##### WORKING DATA

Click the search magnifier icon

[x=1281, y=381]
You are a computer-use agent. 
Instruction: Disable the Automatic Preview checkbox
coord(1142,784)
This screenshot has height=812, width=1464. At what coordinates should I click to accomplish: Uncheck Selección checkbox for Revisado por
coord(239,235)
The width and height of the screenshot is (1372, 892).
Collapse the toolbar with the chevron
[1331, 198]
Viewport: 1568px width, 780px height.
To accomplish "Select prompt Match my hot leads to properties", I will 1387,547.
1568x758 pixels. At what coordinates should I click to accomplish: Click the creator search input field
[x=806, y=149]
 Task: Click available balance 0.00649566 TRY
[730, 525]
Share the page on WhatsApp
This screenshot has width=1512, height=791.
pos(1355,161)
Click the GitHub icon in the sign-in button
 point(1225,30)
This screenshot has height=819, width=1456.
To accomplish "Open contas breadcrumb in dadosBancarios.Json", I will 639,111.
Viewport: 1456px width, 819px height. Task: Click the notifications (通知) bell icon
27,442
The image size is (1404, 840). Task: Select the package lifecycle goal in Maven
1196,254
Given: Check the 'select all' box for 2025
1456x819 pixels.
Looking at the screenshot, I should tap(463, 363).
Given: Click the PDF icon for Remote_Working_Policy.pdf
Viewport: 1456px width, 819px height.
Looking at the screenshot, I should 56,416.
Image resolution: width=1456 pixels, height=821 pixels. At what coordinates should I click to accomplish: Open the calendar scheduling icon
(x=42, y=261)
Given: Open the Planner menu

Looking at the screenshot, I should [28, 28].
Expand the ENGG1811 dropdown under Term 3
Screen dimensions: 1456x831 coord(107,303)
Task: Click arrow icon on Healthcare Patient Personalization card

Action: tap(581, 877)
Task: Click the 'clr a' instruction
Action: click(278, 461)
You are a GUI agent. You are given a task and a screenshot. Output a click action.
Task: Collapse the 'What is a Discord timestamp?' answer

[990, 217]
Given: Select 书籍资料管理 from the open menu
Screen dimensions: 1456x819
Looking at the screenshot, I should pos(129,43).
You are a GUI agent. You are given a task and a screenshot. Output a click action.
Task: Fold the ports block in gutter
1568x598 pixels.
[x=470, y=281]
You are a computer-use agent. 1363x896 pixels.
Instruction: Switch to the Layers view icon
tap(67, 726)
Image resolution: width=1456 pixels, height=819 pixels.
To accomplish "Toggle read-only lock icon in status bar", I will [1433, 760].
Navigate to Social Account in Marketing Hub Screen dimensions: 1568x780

##########

State, with no accompanying text, how many lines of the material contain the string "will".

3